Molecular Pathology

Gerda Egger leads the program line focusing on the development of molecular biomarkers for minimal-invasive diagnostics and on the establishment of preclinical test systems.

We aim to develop predictive and prognostic biomarkers for advanced stage prostate and colorectal cancer allowing for a dynamic measure of therapy response and monitoring in patients.

In a first step we will define molecular targets that are suitable for molecular PET/SPECT imaging and for testing in liquid biopsies of patients. Such targets will include therapy relevant mutations, gene expression patterns and epigenetic alterations.

Additionally, we will develop and characterise preclinical models based on organoid cultures and PDX mouse models of hormone refractory PCa and metastatic CRC (Fig.1). These models will be used

  • for preclinical evaluation of established markers,
  • to investigate important questions related to tumor biology (e.g tumor heterogeneity, influence of the tumor microenvironment), and
  • for drug screens to identify novel therapeutic targets and/ or predictive markers.
a. Organoid-like cultures of colon and prostate carcinoma cells isolated from primary tumor tissues (images kindly provided by Helmut Dolznig)
b. Liquid biopsies can be analyzed by artificial intelligence to detect altered DNA fragments in the blood indicating a cancer in the patient. Photo courtesy of Carolyn Hruban, Johns Hopkins University

Head of program line

Univ.-Prof. Mag. Dr.

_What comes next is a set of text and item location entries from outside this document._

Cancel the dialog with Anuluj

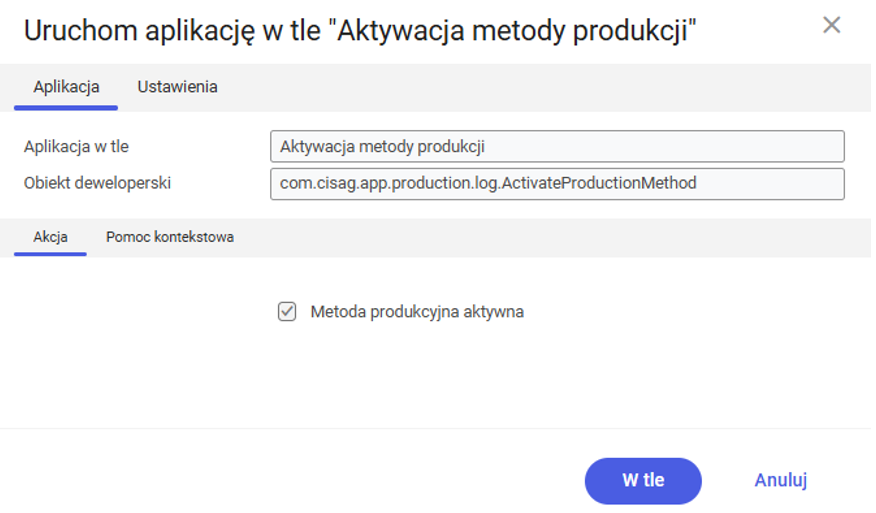point(780,480)
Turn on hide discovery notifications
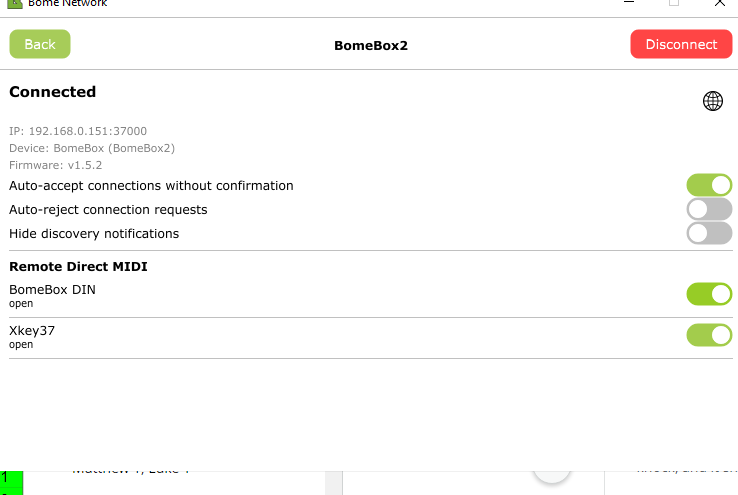 [709, 233]
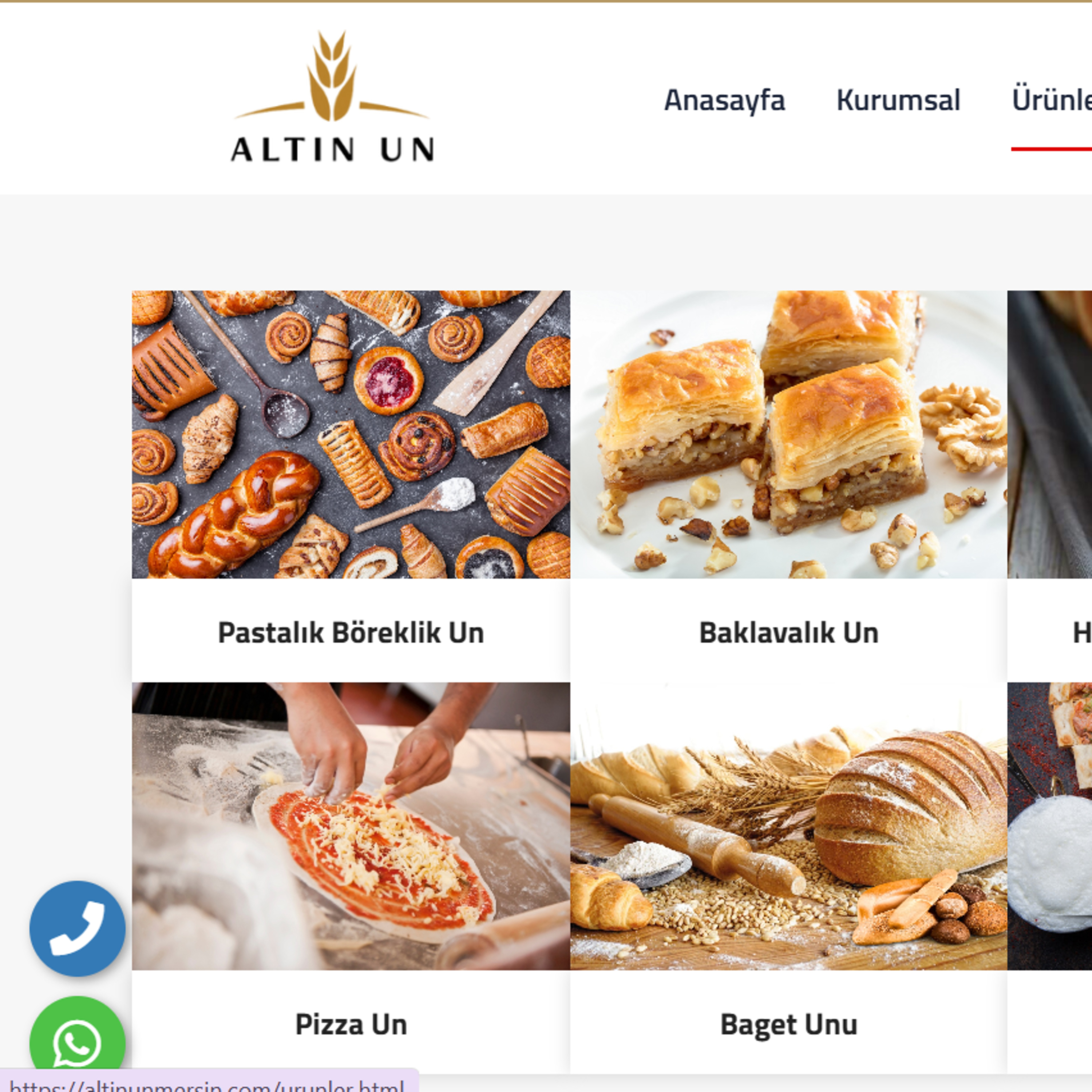Click the partially visible bottom-right product image
The image size is (1092, 1092).
coord(1050,826)
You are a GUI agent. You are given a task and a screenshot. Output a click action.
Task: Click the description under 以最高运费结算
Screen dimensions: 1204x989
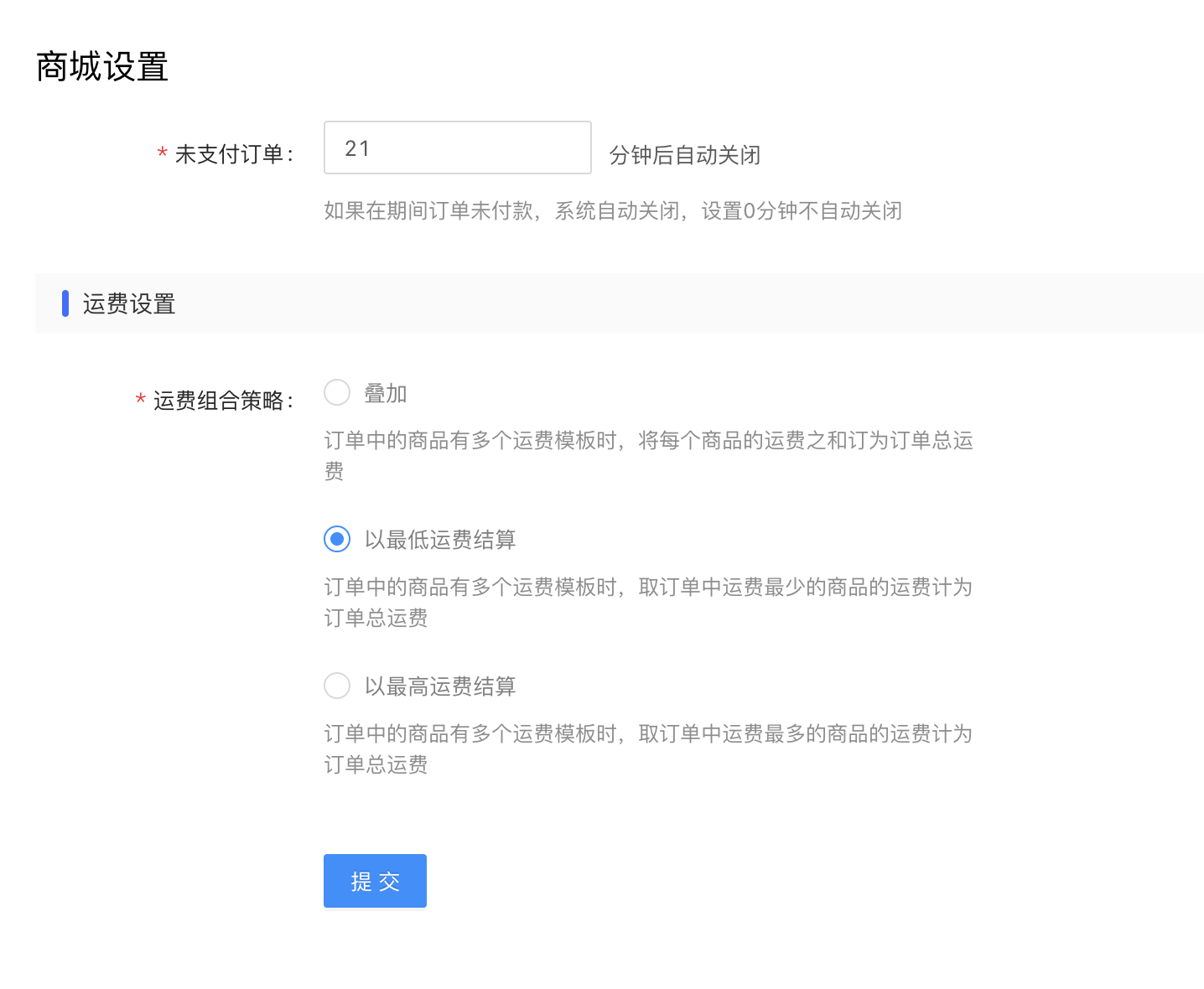pos(648,734)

Gerda Egger

Deputy Director, Head of Molecular Pathology

Funded Project: The biological role of PSMA for prostate cancer


FWF Austrian Science Fund Grant N° P 32771 – Stand Alone Projects

Principle Investigators

Univ.-Prof. Dr. Gerda Egger
Raheleh Sheibani-Tezerji, PhD

The project focuses on the biological function of prostate-specific membrane antigen (PSMA). PSMA is an interesting diagnostic and therapeutic target for prostate cancer, which has been correlated with tumor grade and prognosis.

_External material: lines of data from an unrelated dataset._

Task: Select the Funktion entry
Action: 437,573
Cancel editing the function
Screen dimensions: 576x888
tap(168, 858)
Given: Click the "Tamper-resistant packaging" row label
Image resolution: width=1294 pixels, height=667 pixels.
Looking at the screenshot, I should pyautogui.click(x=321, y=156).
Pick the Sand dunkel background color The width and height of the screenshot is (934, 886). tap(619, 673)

The integrative approach of this project aims to create a multidimensional picture of prostate cancer using machine/deep learning methods in combination with genome-wide proteomic and epigenomic profiling of patient specimen. It is expected that the project will provide novel insights into prostate cancer biology with high translational impact for patient management and development of novel therapeutic options in the future.

Interactions of patient derived organoid cultures of colorectal cancers and their immune microenvironment


FFG Industrienahe Dissertationen, FFG Nr: 879481

Principle Investigators

Univ.-Prof. Dr. Gerda Egger, Univ.-Prof. Dr. Michael Bergmann

Patient derived organoids (PDO) of human cancers can predict tumor-specific responses to chemo- and radiotherapy, yet fail to model immunological responses. Since the field of cancer therapy is progressively developing towards targeted immunotherapies, in vitro models of immunological responses to cancers are of high importance. We therefore aim to establish co-cultures of PDO and cellular components of the immune system in order to model the interaction of colorectal cancer with its immune microenvironment. We will investigate immunological components of the effectiveness of various chemo- and radiotherapy treatments and probe these as candidates for sensitization of organoids that do not respond to immune-checkpoint-inhibitor treatment. This project will enable accurate in vitro modeling of cancer-immune interactions in precision medicine and basic research.